C:\temp\tst>tlbimp <google-desktop-path>\GoogleDesktopAPI2.dll


This will generate the file GoogleDesktopAPILib.dll.


The next thing you need to do is to register the application that will be using the COM API. Here's the code to register the application (taken from the JScript examples ):


using GoogleDesktopAPILib;

...

static int Register() {
int cookie;
object[] description = new object[]{
"Title",
" tests",
"Description",
"Simple tests",
"Icon",
"My Icon@1"
};

string myGuid = "{5323E036-345C-4323-548D-32AA55603215}";
GoogleDesktopRegistrar registar
= new GoogleDesktopRegistrar();


registar.StartComponentRegistration(myGuid,description);
object regObjObj =
registar.GetRegistrationInterface(
"GoogleDesktop.QueryRegistration");

IGoogleDesktopRegisterQueryPlugin q =
regObjObj as IGoogleDesktopRegisterQueryPlugin;

if (q == null) {
throw new Exception("Registration problem");
}

cookie = q.RegisterPlugin(myGuid,true);

registar.FinishComponentRegistration();

return cookie;
}




Registration needs to be executed just once. The returned cookie value could be stored somewhere and reused when the application is executed. For example the JScript demos in the GD SDK use the registry to store the cookie. In this demo I'm going to use a text file to store the cookie.
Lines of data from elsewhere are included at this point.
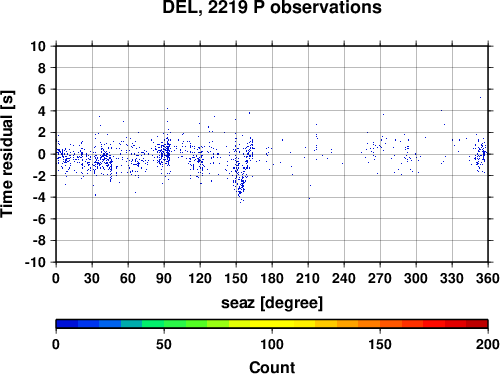The width and height of the screenshot is (500, 374).
Task: Click the x-axis tick label 90
Action: 164,278
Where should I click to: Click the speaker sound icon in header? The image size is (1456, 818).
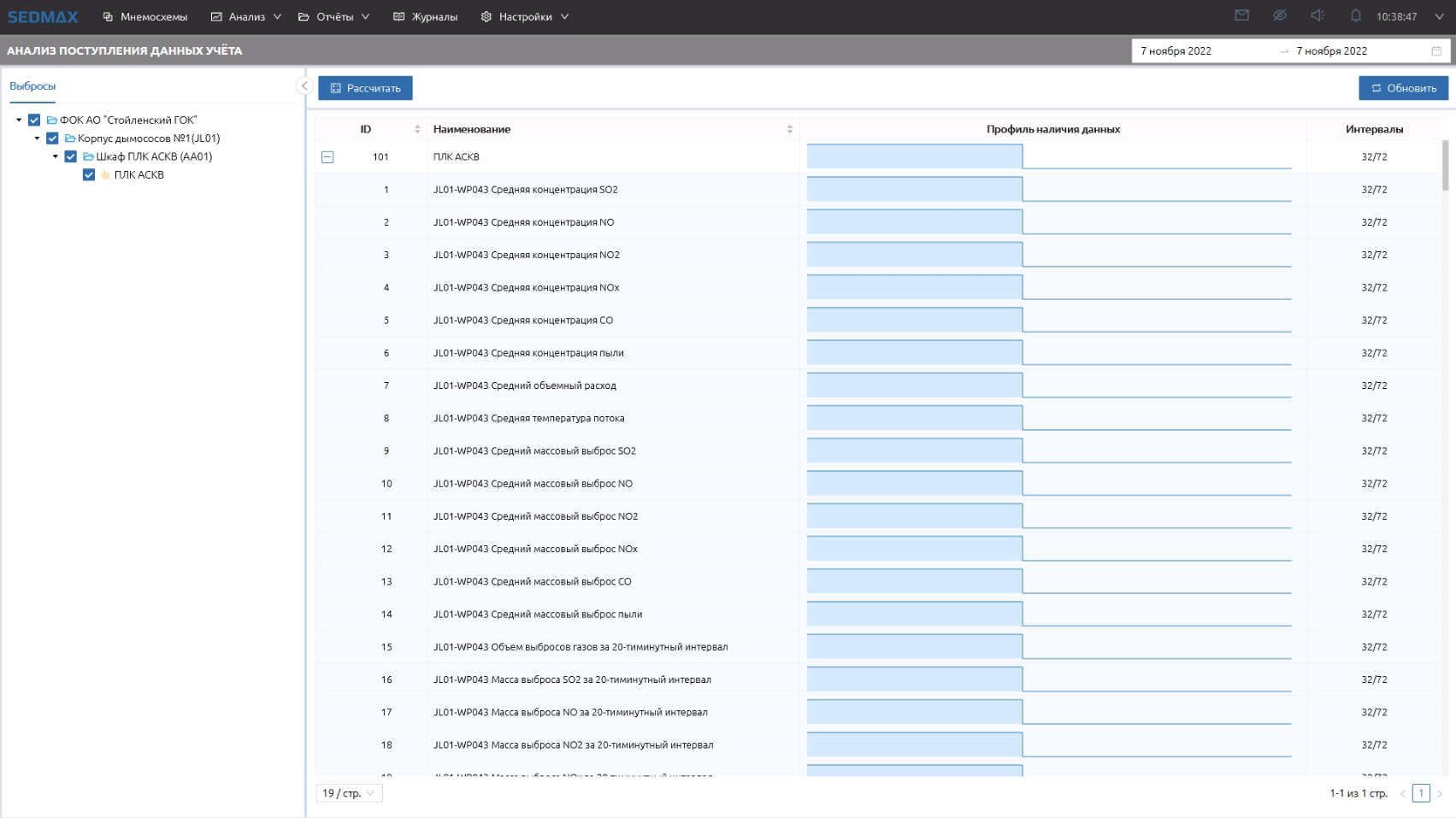1317,15
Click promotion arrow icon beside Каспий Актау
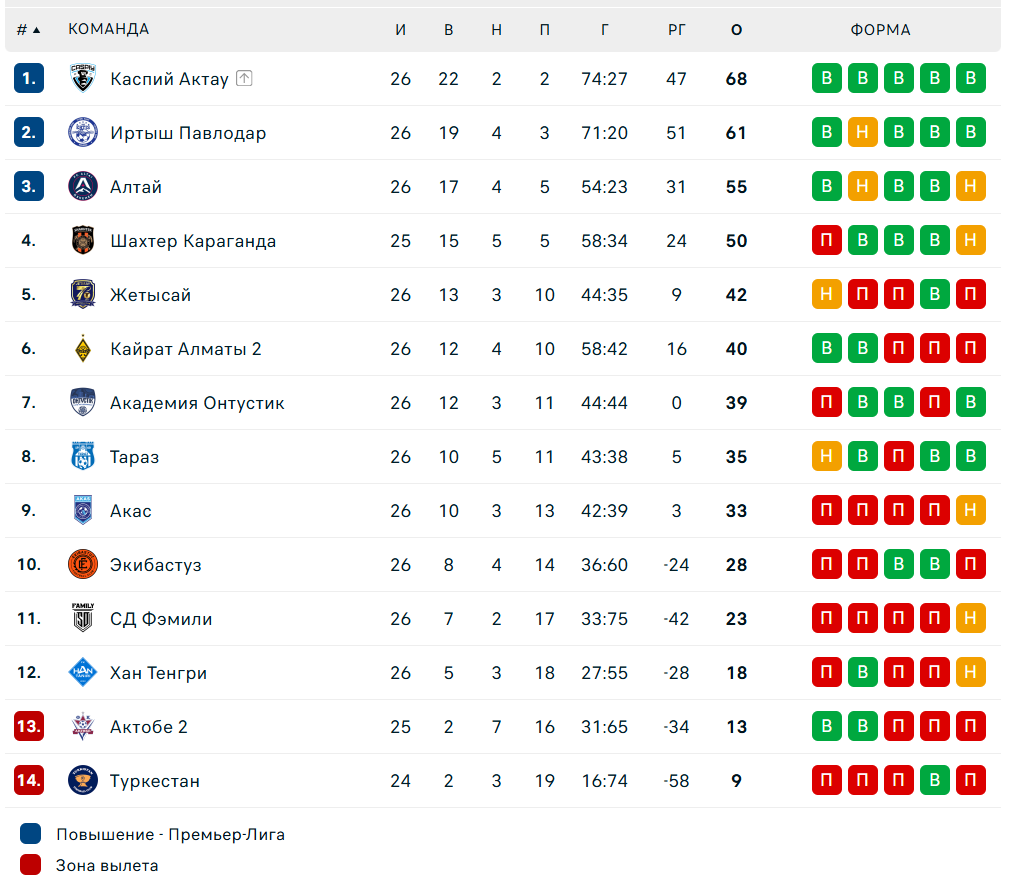 tap(244, 78)
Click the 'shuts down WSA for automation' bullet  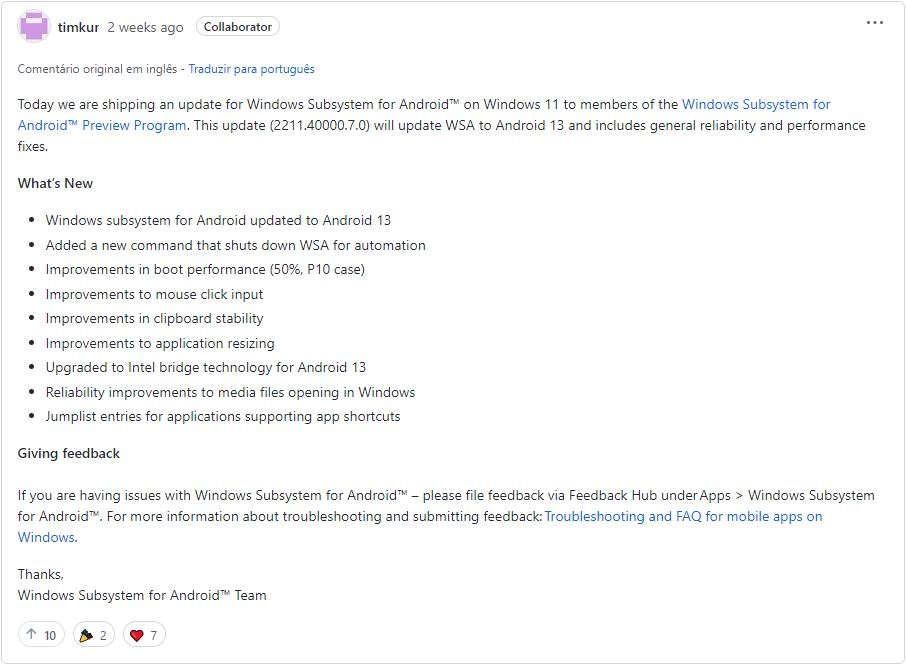pyautogui.click(x=235, y=245)
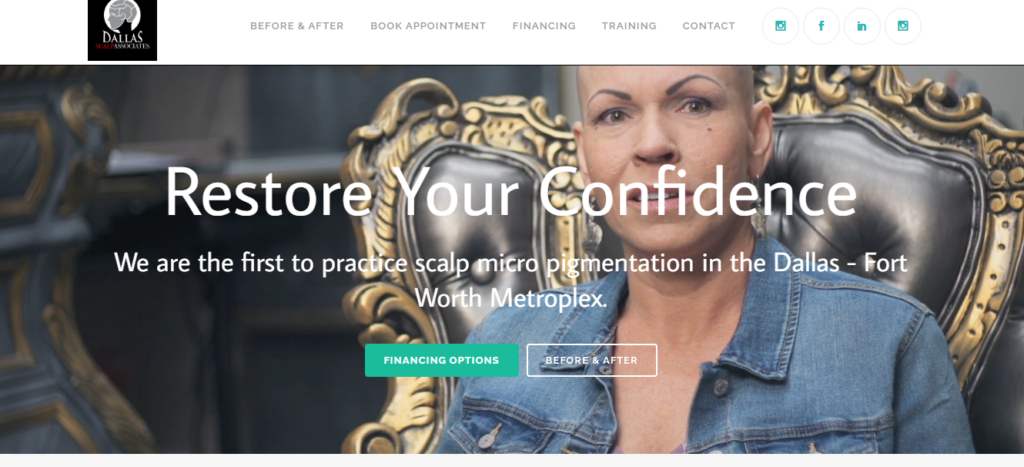1024x467 pixels.
Task: Click the word Restore in the headline
Action: click(x=269, y=191)
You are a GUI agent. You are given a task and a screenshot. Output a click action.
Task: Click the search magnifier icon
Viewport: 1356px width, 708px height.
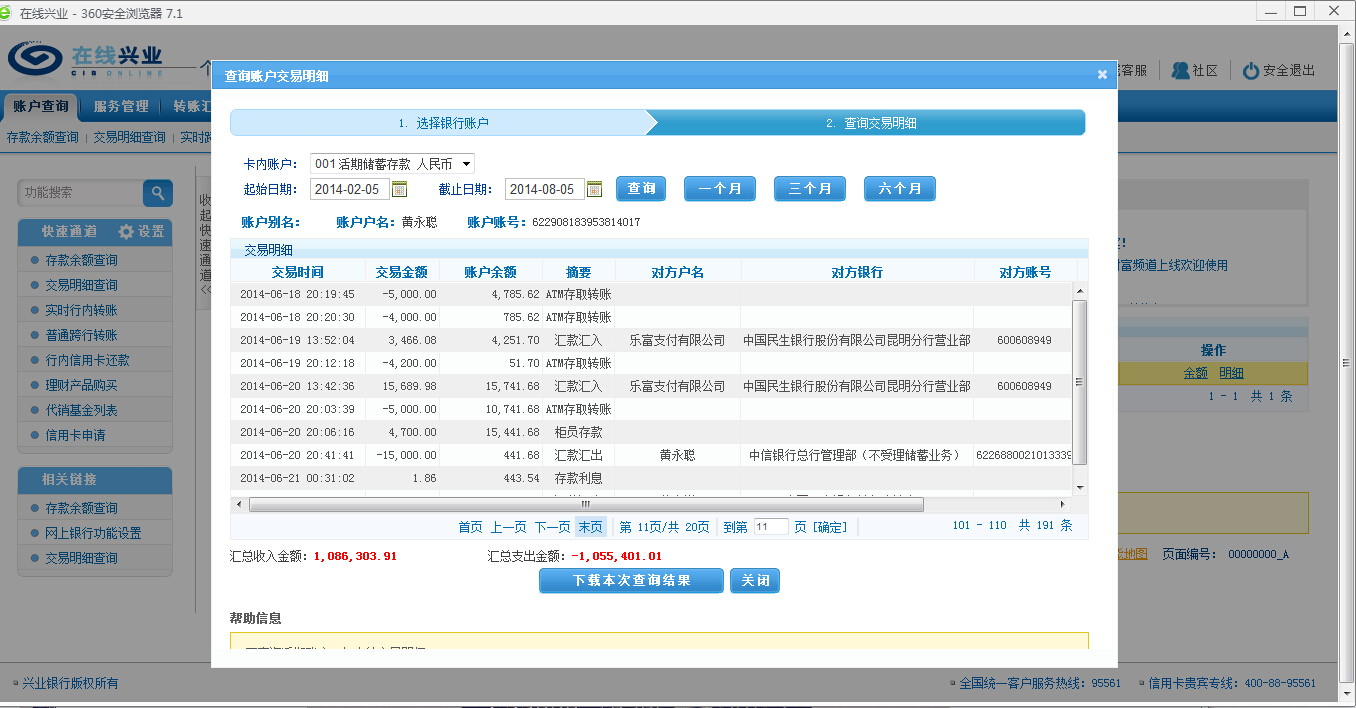(x=158, y=193)
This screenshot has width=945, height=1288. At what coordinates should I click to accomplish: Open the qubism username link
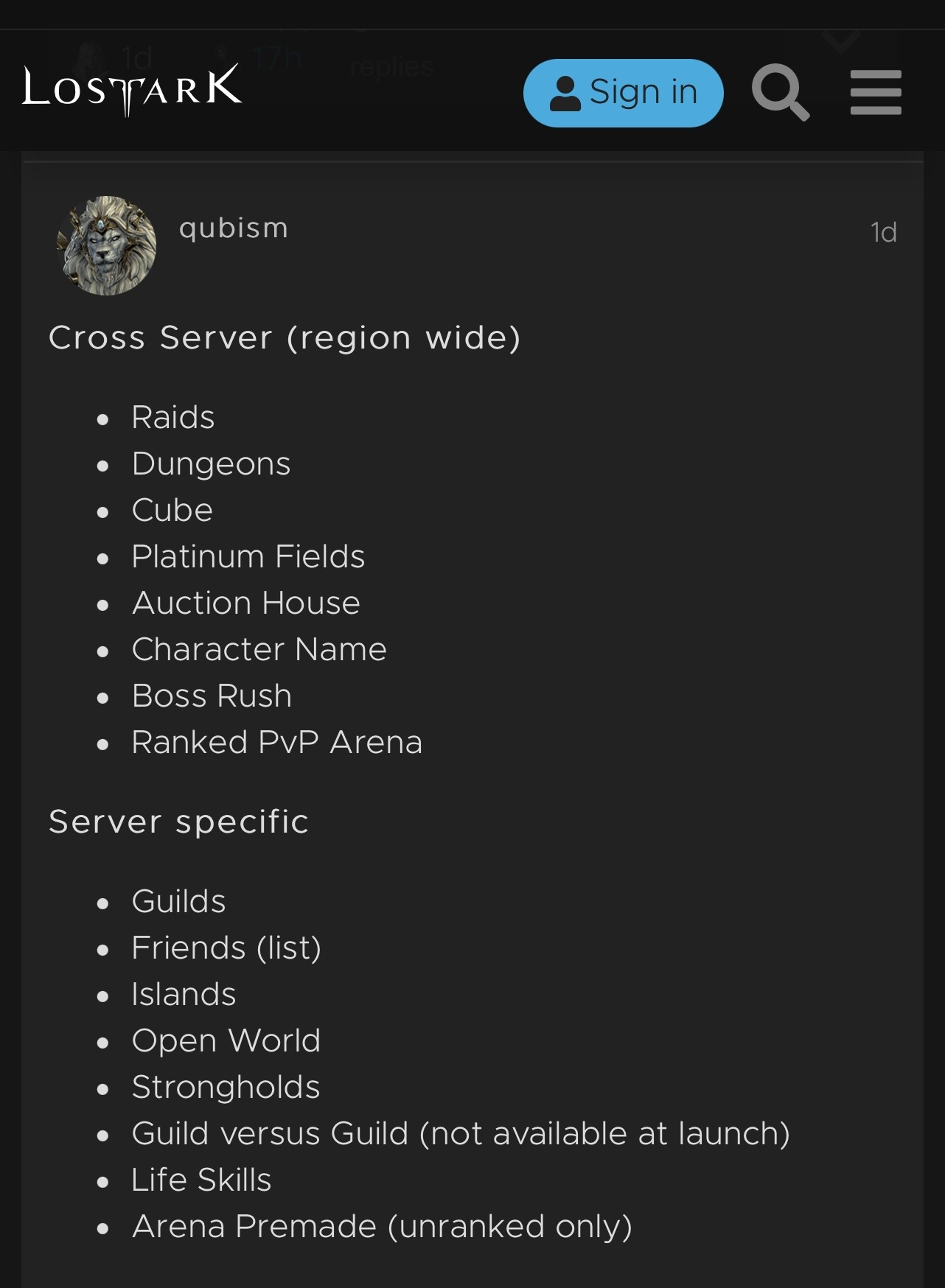pyautogui.click(x=234, y=228)
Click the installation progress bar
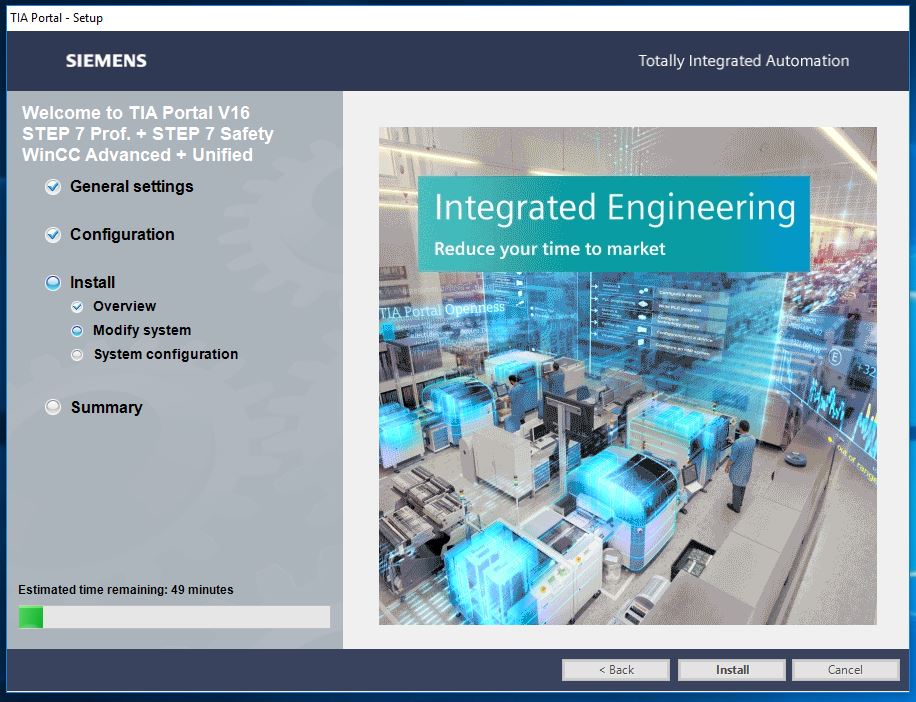916x702 pixels. (x=174, y=617)
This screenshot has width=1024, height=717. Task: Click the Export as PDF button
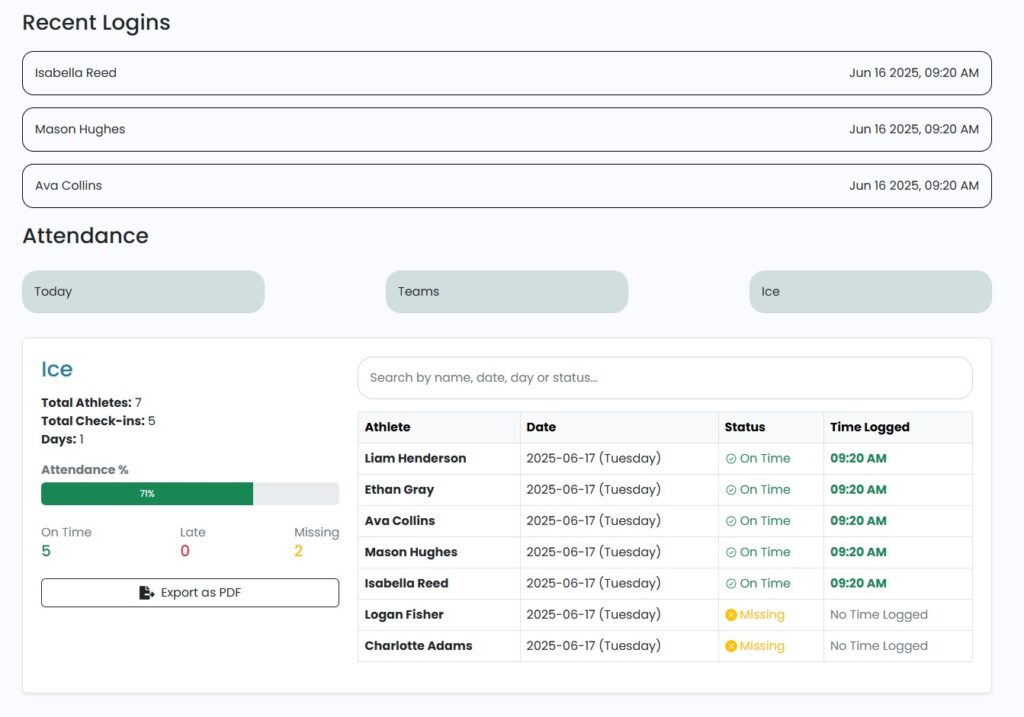click(190, 593)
static int GetRegistrationCookie() {
int cookie;
FileInfo cookieFile = new FileInfo(CookieFileName);
if (cookieFile.Exists)
{
StreamReader reader =
new StreamReader(cookieFile.FullName);
string line = reader.ReadLine();
cookie = int.Parse(line.Trim());
reader.Close();
}
else
{
cookie = Register();
StreamWriter writer =
new StreamWriter(CookieFileName);
writer.WriteLine( cookie.ToString() );
writer.Close();

}
return cookie;
}


Now that we have the registration cookie we can call the Query API . This API is accessed with the GoogleDesktopQueryAPI class. This class has a Query method which receives the registration cookie, a string with the query, and some options. Here's the source for our Main method of a program which receives a query from the command line and prints the location of the matching resources:


public static void Main(string[] args)
{
if (args.Length == 1 && args[0] == "-unregister") {
UnRegister();
} else {
int cookie = GetRegistrationCookie();
string queryString = string.Join(" ",args);

GoogleDesktopQueryAPI queryAPI =
new GoogleDesktopQueryAPI();

IGoogleDesktopQueryResultSet rs =
queryAPI.Query(cookie,queryString,null,null);

IGoogleDesktopQueryResultItem2 i;
while ((i = (IGoogleDesktopQueryResultItem2)rs.Next()) != null) {
Console.WriteLine(i.GetProperty("uri"));
}
}
}


There's a lot of properties that can be extracted from a result item depending on its schema, for example if the result is a mail message.

Code for this post can be found here.